[Item coordinate data]
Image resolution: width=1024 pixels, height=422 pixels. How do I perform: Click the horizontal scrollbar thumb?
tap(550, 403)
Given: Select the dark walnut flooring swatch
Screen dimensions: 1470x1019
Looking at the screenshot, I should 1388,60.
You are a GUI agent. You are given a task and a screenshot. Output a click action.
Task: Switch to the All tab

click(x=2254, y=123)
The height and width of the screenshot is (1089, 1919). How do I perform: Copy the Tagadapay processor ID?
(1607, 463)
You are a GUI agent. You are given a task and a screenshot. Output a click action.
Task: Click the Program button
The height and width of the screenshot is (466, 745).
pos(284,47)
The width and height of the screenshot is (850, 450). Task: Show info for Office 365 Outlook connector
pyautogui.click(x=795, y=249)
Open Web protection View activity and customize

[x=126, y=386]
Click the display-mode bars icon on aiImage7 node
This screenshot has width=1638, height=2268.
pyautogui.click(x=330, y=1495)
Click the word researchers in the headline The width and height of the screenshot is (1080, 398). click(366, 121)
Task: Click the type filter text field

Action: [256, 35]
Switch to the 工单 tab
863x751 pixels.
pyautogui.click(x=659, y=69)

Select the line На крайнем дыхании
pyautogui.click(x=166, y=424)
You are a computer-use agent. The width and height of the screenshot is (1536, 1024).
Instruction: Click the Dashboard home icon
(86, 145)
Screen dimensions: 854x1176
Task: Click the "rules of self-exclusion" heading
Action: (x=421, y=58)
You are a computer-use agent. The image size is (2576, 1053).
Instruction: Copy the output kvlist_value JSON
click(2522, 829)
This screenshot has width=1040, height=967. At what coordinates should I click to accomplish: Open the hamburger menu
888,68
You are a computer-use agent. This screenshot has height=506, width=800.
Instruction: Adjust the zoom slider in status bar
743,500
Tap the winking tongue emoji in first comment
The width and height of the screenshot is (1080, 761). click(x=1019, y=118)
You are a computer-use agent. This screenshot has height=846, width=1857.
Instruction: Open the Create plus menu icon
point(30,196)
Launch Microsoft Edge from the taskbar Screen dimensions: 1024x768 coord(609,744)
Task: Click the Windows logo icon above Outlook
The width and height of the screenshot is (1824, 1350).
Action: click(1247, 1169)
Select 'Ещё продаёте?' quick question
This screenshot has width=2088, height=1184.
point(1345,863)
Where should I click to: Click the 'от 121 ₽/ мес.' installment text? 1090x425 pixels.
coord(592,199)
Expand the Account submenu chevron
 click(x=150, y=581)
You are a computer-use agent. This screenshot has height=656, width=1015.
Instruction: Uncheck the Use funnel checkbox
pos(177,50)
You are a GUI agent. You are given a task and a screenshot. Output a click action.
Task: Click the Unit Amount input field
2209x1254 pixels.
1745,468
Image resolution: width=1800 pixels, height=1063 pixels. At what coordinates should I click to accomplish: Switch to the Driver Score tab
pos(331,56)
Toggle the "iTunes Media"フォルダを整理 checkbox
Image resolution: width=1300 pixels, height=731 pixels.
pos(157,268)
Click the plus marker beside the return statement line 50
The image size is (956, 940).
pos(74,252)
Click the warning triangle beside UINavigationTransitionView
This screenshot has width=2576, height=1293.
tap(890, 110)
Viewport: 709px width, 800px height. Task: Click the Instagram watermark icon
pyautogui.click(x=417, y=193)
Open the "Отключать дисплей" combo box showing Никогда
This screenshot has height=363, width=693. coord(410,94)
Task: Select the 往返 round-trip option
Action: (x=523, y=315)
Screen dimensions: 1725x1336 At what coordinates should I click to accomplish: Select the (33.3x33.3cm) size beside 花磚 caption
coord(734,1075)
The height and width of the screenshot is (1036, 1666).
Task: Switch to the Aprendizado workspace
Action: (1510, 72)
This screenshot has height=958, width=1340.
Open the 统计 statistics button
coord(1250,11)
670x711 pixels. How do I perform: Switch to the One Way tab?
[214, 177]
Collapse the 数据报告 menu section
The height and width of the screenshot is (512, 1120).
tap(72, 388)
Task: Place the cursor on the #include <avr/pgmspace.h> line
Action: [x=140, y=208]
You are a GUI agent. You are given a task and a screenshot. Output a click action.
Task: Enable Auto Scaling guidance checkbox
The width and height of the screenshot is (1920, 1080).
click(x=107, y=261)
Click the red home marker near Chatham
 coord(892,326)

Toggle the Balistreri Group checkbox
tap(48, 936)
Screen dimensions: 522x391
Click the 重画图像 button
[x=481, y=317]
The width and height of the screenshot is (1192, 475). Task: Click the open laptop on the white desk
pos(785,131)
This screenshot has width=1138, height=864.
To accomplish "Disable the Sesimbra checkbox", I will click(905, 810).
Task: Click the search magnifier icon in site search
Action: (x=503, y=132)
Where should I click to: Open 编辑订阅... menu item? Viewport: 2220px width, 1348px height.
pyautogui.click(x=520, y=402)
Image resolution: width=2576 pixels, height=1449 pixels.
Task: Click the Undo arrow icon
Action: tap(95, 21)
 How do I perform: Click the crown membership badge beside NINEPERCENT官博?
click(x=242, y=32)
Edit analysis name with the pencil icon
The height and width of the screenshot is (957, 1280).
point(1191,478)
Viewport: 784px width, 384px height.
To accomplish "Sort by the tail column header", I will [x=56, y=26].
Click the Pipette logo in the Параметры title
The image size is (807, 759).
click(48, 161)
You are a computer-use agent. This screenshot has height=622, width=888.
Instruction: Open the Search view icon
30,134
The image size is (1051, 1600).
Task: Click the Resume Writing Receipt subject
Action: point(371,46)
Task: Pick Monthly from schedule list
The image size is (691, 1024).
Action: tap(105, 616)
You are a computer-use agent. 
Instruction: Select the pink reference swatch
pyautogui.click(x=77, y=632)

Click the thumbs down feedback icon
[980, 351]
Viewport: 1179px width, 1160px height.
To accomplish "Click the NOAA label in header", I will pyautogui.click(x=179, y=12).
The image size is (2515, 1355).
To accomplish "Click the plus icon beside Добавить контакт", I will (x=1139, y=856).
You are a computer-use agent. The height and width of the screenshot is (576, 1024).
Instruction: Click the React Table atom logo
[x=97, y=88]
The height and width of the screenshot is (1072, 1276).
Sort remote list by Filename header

* **Your objective**: Copy every line of the material above exactly.

* **Full response**:
Image resolution: width=1024 pixels, height=422 pixels. How do I perform: Click the horizontal scrollbar thumb?
tap(550, 403)
Given: Select the dark walnut flooring swatch
Screen dimensions: 1470x1019
Looking at the screenshot, I should 1388,60.
You are a GUI agent. You are given a task and a screenshot. Output a click action.
Task: Switch to the All tab

click(x=2254, y=123)
The height and width of the screenshot is (1089, 1919). How do I perform: Copy the Tagadapay processor ID?
(1607, 463)
You are a GUI agent. You are given a task and a screenshot. Output a click action.
Task: Click the Program button
The height and width of the screenshot is (466, 745).
pos(284,47)
The width and height of the screenshot is (850, 450). Task: Show info for Office 365 Outlook connector
pyautogui.click(x=795, y=249)
Open Web protection View activity and customize

[x=126, y=386]
Click the display-mode bars icon on aiImage7 node
This screenshot has width=1638, height=2268.
pyautogui.click(x=330, y=1495)
Click the word researchers in the headline The width and height of the screenshot is (1080, 398). click(366, 121)
Task: Click the type filter text field

Action: [256, 35]
Switch to the 工单 tab
863x751 pixels.
pyautogui.click(x=659, y=69)

Select the line На крайнем дыхании
pyautogui.click(x=166, y=424)
You are a computer-use agent. The width and height of the screenshot is (1536, 1024).
Instruction: Click the Dashboard home icon
(86, 145)
Screen dimensions: 854x1176
Task: Click the "rules of self-exclusion" heading
Action: (x=421, y=58)
You are a computer-use agent. The image size is (2576, 1053).
Instruction: Copy the output kvlist_value JSON
click(2522, 829)
This screenshot has width=1040, height=967. At what coordinates should I click to accomplish: Open the hamburger menu
888,68
You are a computer-use agent. This screenshot has height=506, width=800.
Instruction: Adjust the zoom slider in status bar
743,500
Tap the winking tongue emoji in first comment
The width and height of the screenshot is (1080, 761). click(x=1019, y=118)
You are a computer-use agent. This screenshot has height=846, width=1857.
Instruction: Open the Create plus menu icon
point(30,196)
Launch Microsoft Edge from the taskbar Screen dimensions: 1024x768 coord(609,744)
Task: Click the Windows logo icon above Outlook
The width and height of the screenshot is (1824, 1350).
Action: click(1247, 1169)
Select 'Ещё продаёте?' quick question
This screenshot has width=2088, height=1184.
point(1345,863)
Where should I click to: Click the 'от 121 ₽/ мес.' installment text? 1090x425 pixels.
coord(592,199)
Expand the Account submenu chevron
 click(x=150, y=581)
You are a computer-use agent. This screenshot has height=656, width=1015.
Instruction: Uncheck the Use funnel checkbox
pos(177,50)
You are a GUI agent. You are given a task and a screenshot. Output a click action.
Task: Click the Unit Amount input field
2209x1254 pixels.
1745,468
Image resolution: width=1800 pixels, height=1063 pixels. At what coordinates should I click to accomplish: Switch to the Driver Score tab
pos(331,56)
Toggle the "iTunes Media"フォルダを整理 checkbox
Image resolution: width=1300 pixels, height=731 pixels.
pos(157,268)
Click the plus marker beside the return statement line 50
The image size is (956, 940).
pos(74,252)
Click the warning triangle beside UINavigationTransitionView
This screenshot has width=2576, height=1293.
tap(890, 110)
Viewport: 709px width, 800px height. Task: Click the Instagram watermark icon
pyautogui.click(x=417, y=193)
Open the "Отключать дисплей" combo box showing Никогда
This screenshot has height=363, width=693. coord(410,94)
Task: Select the 往返 round-trip option
Action: (x=523, y=315)
Screen dimensions: 1725x1336 At what coordinates should I click to accomplish: Select the (33.3x33.3cm) size beside 花磚 caption
coord(734,1075)
The height and width of the screenshot is (1036, 1666).
Task: Switch to the Aprendizado workspace
Action: (1510, 72)
This screenshot has height=958, width=1340.
Open the 统计 statistics button
coord(1250,11)
670x711 pixels. How do I perform: Switch to the One Way tab?
[214, 177]
Collapse the 数据报告 menu section
The height and width of the screenshot is (512, 1120).
tap(72, 388)
Task: Place the cursor on the #include <avr/pgmspace.h> line
Action: [x=140, y=208]
You are a GUI agent. You are given a task and a screenshot. Output a click action.
Task: Enable Auto Scaling guidance checkbox
The width and height of the screenshot is (1920, 1080).
click(x=107, y=261)
Click the red home marker near Chatham
 coord(892,326)

Toggle the Balistreri Group checkbox
tap(48, 936)
Screen dimensions: 522x391
Click the 重画图像 button
[x=481, y=317]
The width and height of the screenshot is (1192, 475). Task: Click the open laptop on the white desk
pos(785,131)
This screenshot has width=1138, height=864.
To accomplish "Disable the Sesimbra checkbox", I will click(905, 810).
Task: Click the search magnifier icon in site search
Action: (x=503, y=132)
Where should I click to: Open 编辑订阅... menu item? Viewport: 2220px width, 1348px height.
pyautogui.click(x=520, y=402)
Image resolution: width=2576 pixels, height=1449 pixels.
Task: Click the Undo arrow icon
Action: tap(95, 21)
 How do I perform: Click the crown membership badge beside NINEPERCENT官博?
click(x=242, y=32)
Edit analysis name with the pencil icon
The height and width of the screenshot is (957, 1280).
point(1191,478)
Viewport: 784px width, 384px height.
To accomplish "Sort by the tail column header", I will [x=56, y=26].
Click the Pipette logo in the Параметры title
The image size is (807, 759).
click(48, 161)
You are a computer-use agent. This screenshot has height=622, width=888.
Instruction: Open the Search view icon
30,134
The image size is (1051, 1600).
Task: Click the Resume Writing Receipt subject
Action: point(371,46)
Task: Pick Monthly from schedule list
The image size is (691, 1024).
Action: tap(105, 616)
You are a computer-use agent. 
Instruction: Select the pink reference swatch
pyautogui.click(x=77, y=632)

Click the thumbs down feedback icon
[980, 351]
Viewport: 1179px width, 1160px height.
To accomplish "Click the NOAA label in header", I will pyautogui.click(x=179, y=12).
The image size is (2515, 1355).
To accomplish "Click the plus icon beside Добавить контакт", I will (x=1139, y=856).
You are a computer-use agent. The height and width of the screenshot is (576, 1024).
Instruction: Click the React Table atom logo
[x=97, y=88]
The height and width of the screenshot is (1072, 1276).
Sort remote list by Filename header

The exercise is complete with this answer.